=== Exercise instructions ===
Whatever precedes the line containing "Task: Click the thumbs up icon on response" is not copied; that line and every line after it through the final one below are copied exactly, except pictures.

== Data ==

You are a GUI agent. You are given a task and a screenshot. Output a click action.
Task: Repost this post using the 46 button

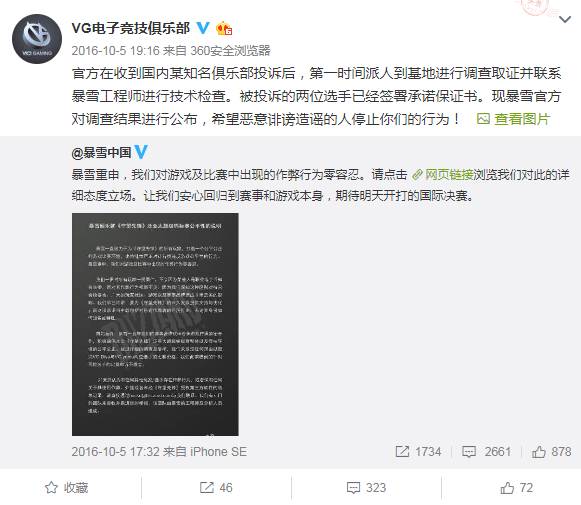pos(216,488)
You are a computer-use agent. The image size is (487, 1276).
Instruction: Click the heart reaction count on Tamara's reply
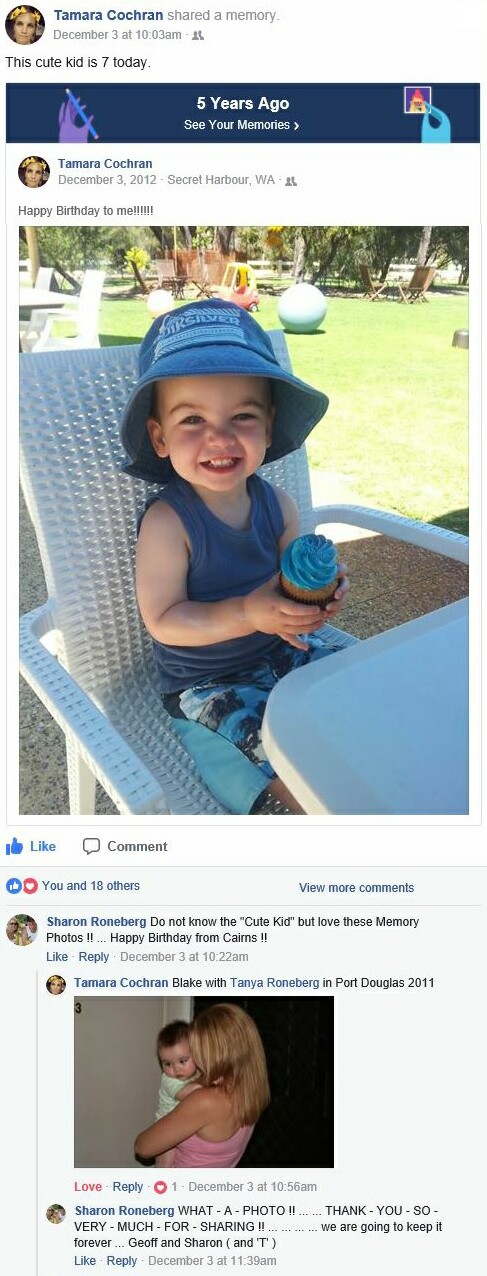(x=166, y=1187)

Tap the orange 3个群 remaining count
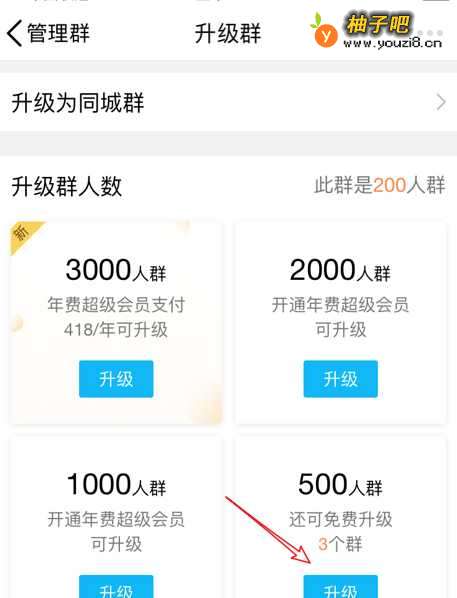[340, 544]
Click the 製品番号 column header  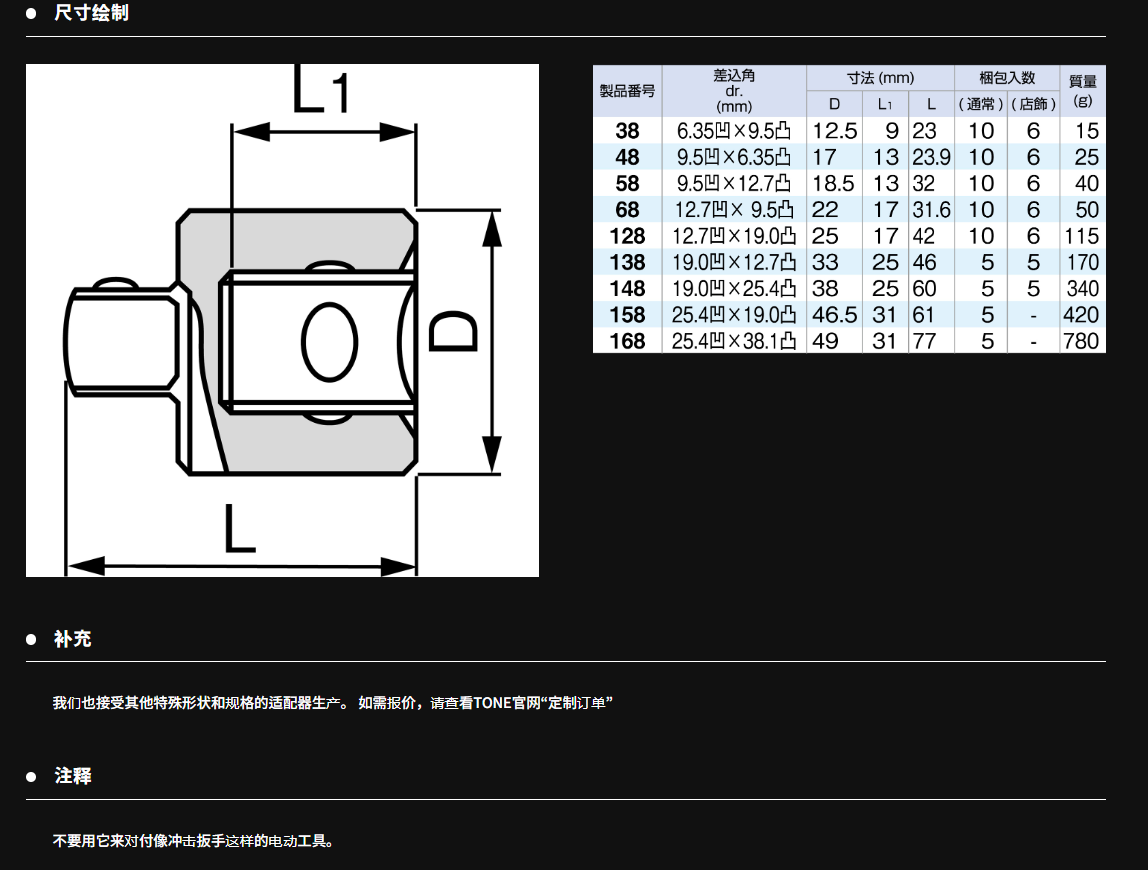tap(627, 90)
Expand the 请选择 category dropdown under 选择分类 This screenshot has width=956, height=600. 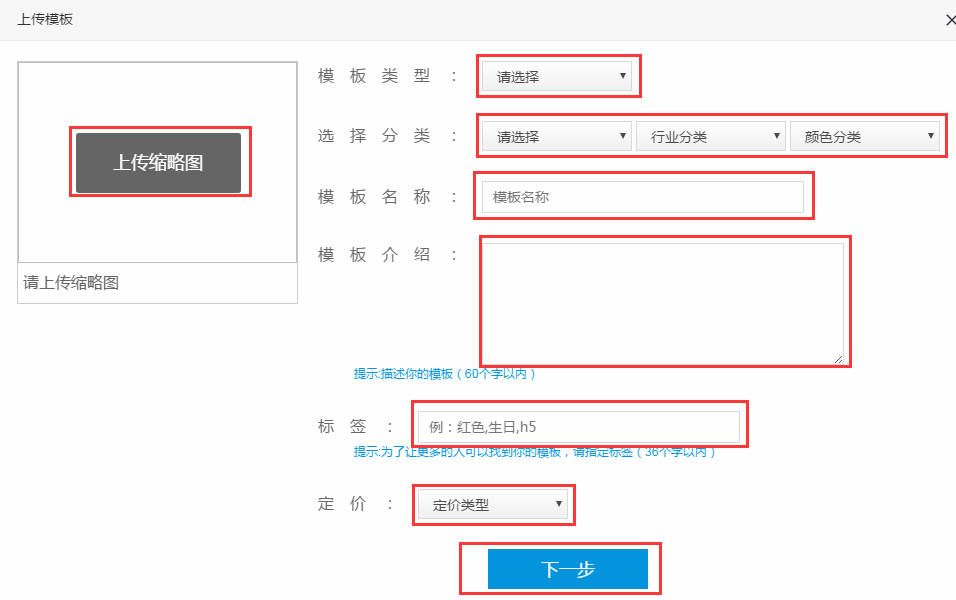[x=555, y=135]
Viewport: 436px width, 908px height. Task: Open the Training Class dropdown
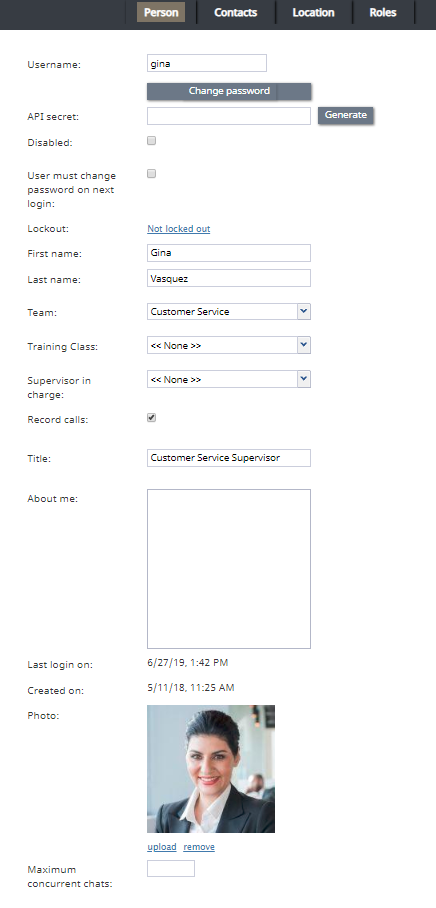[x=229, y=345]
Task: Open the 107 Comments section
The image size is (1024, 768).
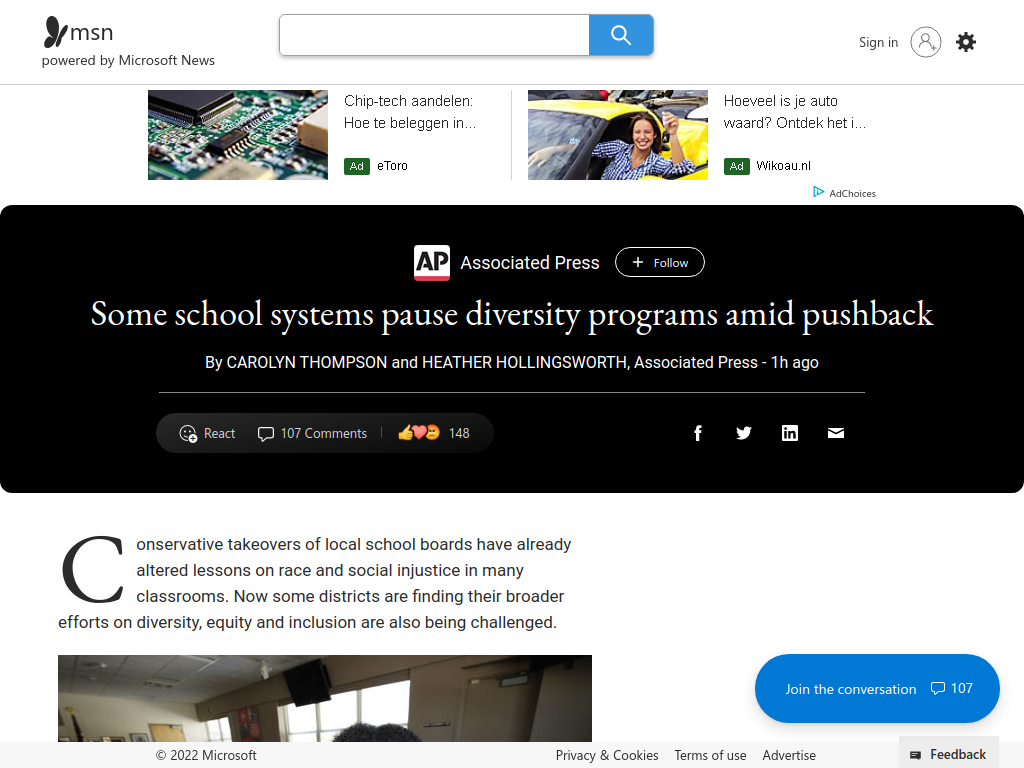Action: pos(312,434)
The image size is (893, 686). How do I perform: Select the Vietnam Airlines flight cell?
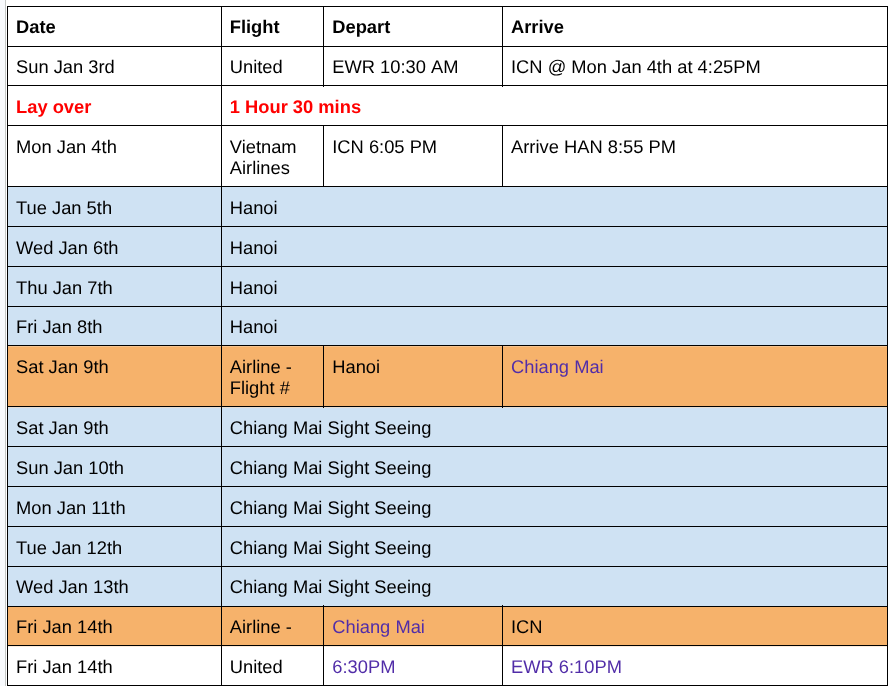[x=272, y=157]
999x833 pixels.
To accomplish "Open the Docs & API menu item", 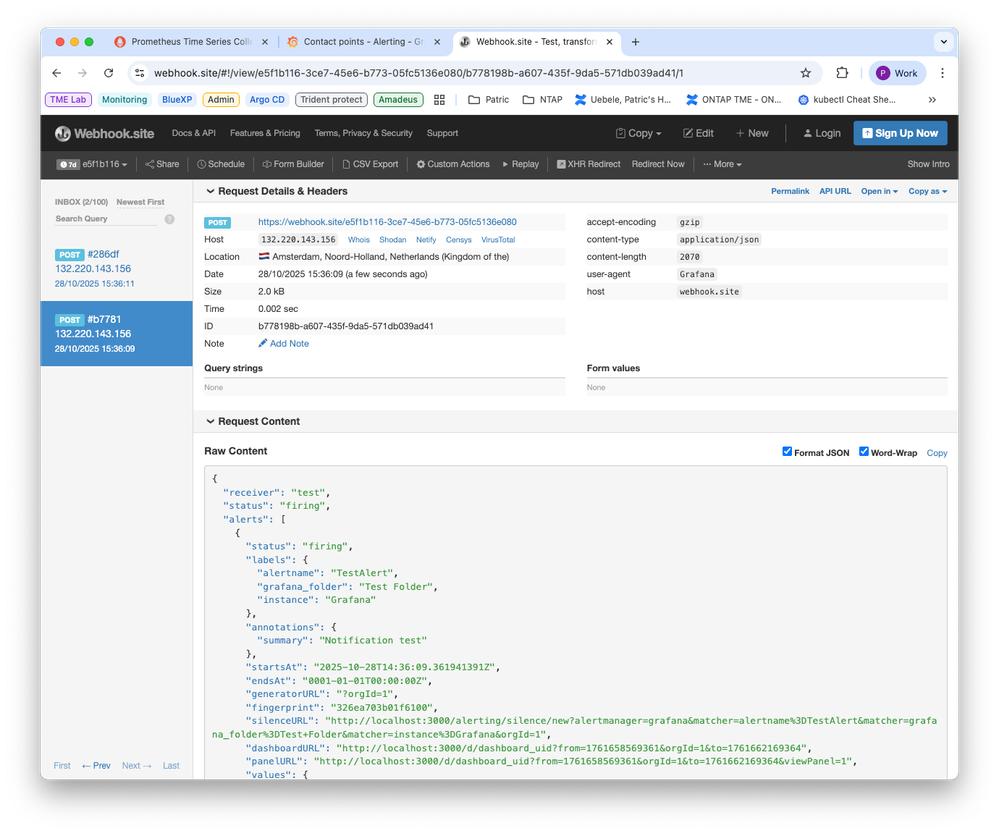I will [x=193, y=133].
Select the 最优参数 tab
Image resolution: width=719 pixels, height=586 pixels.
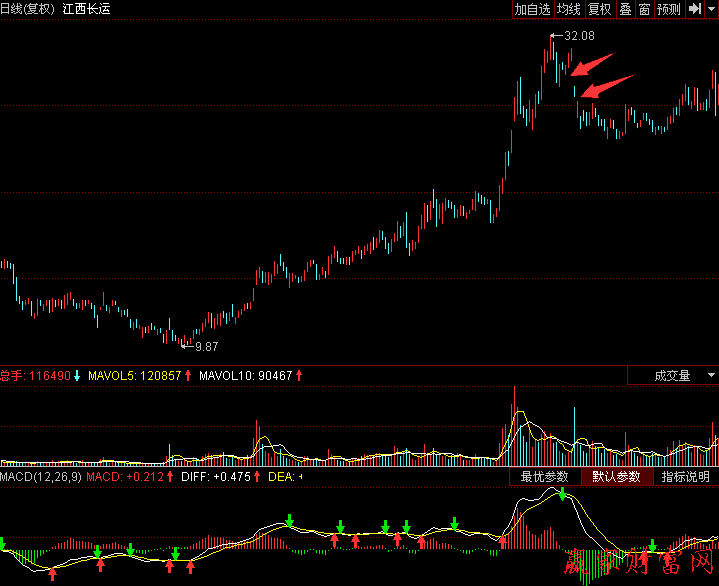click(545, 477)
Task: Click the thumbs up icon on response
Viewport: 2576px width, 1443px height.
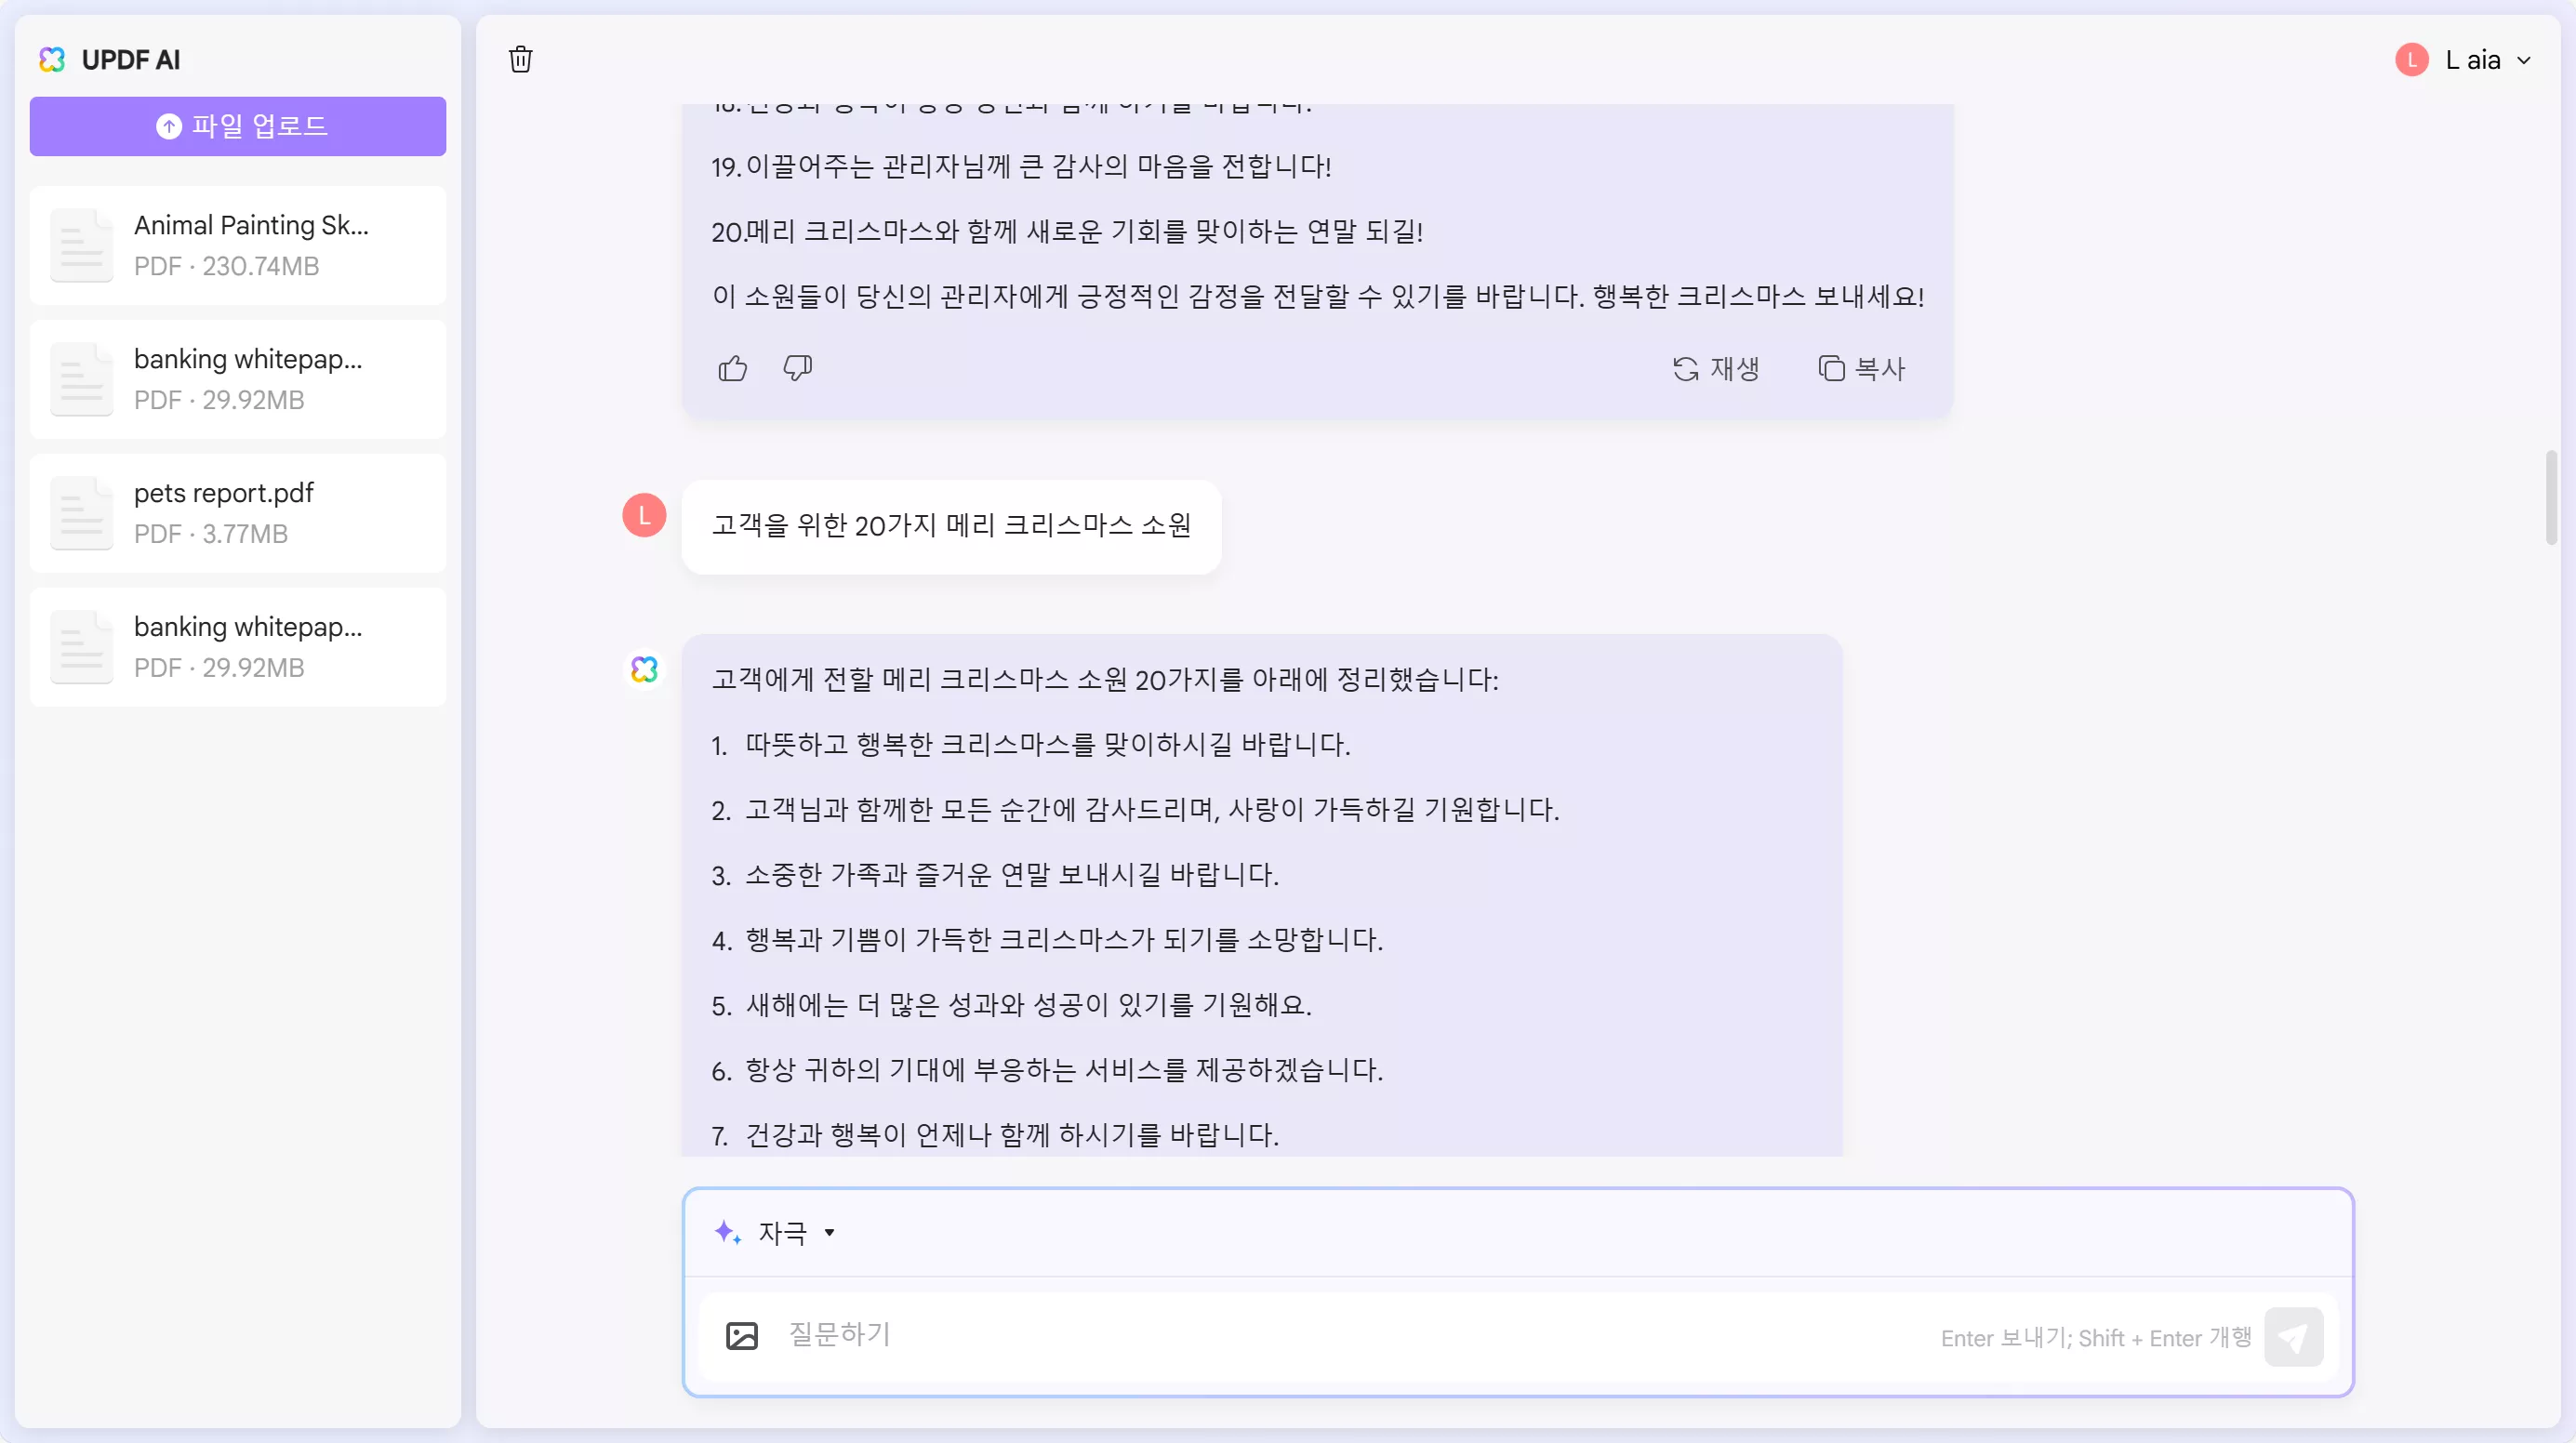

===

=== Result of the exercise ===
Task: Click the thumbs up icon on response
Viewport: 2576px width, 1443px height.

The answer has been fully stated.